SV: Conntrack insertion race conditions -- any workarounds?

André Paulsberg-Csibi (IBM Consultant) <Andre.Paulsberg-Csibi@xxxxxxxx> · Thu, 6 Sep 2018 13:19:36 +0000

I am not sure I agree that this is a race condition , but I might be wrong here .

Based on what I assume is normal UDP behavior I would think 2 request generated for one A and second AAAA record should have 2 separate sources ports ,
and should result in 2 separate conntrack entries and as such not race each other for any entry .
( this is my understanding , correct me if this assumption is incorrect and tcpdumps actually show same UDP source port is used )

Best regards
André Paulsberg-Csibi
Senior Network Engineer 
IBM Services AS

Sensitivity: Internal

-----Opprinnelig melding-----
Fra: netfilter-owner@xxxxxxxxxxxxxxx <netfilter-owner@xxxxxxxxxxxxxxx> På vegne av Kyle Larose
Sendt: torsdag 6. september 2018 15.01
Til: netfilter@xxxxxxxxxxxxxxx
Emne: Conntrack insertion race conditions -- any workarounds?

Hello,

I have been using nfqueue in conjunction with conntrack to monitor/police flows on containers in my kubernetes cluster. This worked until I started pushing UDP traffic through my nfqueue service.
At that point, I began to experience issues with DNS queries -- they would take forever!

In particular, I noticed that two queries would come out almost in
parallel: an A and a AAAA query. The AAAA would almost always get dropped after going through nfqueue. After proving to myself that my service wasn't at fault, I started digging, and came across a few posts discussing the issue. For example, see [cut link]

Basically, I'm running into an issue within conntrack whereby two packets with the same connection tuple race to enter the table. The loser is dropped. I confirmed that I was hitting this condition by checking the conntrack stats, which show "insert_failed" and "drop"
increasing every time the condition occurs. The counters do not increase otherwise.

Right now I am running Ubuntu 18.04, with its stock kernel: 4.15.0-32-generic.

I understand that a few fixes for this issue are in progress, or have been merged into the kernel. However, I do not have control over the kernel I will be running, so there is a good chance that any fixes will not be in place.

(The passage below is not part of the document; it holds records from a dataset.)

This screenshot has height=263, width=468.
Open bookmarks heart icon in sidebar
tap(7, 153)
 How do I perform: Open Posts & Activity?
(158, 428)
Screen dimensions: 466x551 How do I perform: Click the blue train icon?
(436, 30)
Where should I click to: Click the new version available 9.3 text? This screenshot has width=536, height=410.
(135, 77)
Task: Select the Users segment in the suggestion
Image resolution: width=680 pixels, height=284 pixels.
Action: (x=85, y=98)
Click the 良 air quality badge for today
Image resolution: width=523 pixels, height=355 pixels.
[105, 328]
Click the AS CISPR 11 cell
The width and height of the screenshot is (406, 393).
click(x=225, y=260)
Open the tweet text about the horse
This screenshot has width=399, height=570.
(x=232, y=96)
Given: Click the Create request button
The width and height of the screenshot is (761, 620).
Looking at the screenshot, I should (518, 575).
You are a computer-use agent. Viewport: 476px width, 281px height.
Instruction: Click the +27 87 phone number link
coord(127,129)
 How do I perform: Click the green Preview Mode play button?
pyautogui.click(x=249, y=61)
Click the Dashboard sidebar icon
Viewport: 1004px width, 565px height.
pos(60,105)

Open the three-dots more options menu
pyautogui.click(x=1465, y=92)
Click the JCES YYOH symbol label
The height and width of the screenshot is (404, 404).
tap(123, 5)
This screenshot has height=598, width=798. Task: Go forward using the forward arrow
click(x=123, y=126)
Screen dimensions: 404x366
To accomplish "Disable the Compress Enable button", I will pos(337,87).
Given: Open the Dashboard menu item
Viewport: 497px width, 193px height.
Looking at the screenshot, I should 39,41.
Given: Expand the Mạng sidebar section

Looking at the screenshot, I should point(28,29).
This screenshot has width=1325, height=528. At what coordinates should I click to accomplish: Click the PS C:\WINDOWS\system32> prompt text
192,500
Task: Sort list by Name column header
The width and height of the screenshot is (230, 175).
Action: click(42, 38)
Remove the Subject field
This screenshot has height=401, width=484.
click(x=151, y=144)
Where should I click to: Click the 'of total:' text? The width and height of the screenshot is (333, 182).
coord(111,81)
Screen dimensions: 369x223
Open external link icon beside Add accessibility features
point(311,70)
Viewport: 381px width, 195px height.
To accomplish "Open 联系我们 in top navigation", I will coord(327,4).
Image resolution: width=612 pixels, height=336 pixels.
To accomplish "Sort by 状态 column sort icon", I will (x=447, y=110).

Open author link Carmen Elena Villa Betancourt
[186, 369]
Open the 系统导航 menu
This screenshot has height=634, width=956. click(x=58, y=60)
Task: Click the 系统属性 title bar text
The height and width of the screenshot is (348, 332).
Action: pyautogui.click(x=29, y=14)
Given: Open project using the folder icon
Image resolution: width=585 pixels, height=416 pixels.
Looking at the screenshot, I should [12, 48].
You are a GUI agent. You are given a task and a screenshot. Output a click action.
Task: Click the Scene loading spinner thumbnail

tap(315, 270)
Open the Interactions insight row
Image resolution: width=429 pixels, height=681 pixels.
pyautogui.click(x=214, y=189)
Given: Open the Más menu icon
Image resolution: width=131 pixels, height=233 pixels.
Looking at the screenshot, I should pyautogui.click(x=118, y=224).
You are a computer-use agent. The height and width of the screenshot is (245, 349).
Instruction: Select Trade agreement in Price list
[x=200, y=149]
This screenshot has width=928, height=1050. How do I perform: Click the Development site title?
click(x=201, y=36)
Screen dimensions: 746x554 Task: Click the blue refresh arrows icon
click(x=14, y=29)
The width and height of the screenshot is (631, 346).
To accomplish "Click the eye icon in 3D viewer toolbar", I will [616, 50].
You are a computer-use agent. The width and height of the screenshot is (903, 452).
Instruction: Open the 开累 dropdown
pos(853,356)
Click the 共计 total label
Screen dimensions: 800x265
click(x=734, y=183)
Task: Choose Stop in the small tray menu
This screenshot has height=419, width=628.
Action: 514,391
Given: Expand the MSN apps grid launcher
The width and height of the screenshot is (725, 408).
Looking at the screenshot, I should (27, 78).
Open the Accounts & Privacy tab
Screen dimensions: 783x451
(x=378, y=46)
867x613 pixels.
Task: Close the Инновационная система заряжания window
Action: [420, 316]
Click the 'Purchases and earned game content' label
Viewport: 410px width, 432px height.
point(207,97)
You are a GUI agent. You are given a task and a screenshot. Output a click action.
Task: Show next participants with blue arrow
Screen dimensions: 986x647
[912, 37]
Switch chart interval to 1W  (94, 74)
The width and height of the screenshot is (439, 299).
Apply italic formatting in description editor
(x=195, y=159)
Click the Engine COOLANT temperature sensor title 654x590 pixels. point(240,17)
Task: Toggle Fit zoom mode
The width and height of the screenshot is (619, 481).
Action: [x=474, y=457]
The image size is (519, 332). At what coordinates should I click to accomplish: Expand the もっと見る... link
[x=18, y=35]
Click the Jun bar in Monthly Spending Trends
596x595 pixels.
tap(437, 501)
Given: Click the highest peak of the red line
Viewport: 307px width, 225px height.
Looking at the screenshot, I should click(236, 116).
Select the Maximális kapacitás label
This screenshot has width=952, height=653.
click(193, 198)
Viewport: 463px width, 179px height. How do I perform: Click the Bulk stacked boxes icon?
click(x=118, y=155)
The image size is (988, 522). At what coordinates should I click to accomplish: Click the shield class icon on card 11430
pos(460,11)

I'm wondering if anyone has suggestions for workarounds I could put in place? The most promising one I saw involved using tc to place a delay on AAAA packets. However, I could not get that to work -- my service runs on traffic *leaving* the container, meaning that a rule on egress from the interface is too late. I could not figure out how to force traffic entering from a local process to hit tc prior to going through conntrack. I'm also concerned that other UDP services may hit the same issue if they exhibit similar traffic patterns.

Some thoughts I have right now are:
1. Add a "delay" queue where my service delays the AAAA packets prior to punting them to the main queue.
2. Don't use conntrack at all (which will really hurt performance -- I don't need to see every packet) 3. Use something other than nfqueue (does anyone have suggestions for alternatives which would allow me to see the L3 contents of packets inline, and possibly decide on them?) 4. ???

Any help is greatly appreciated.

Thanks!

Kyle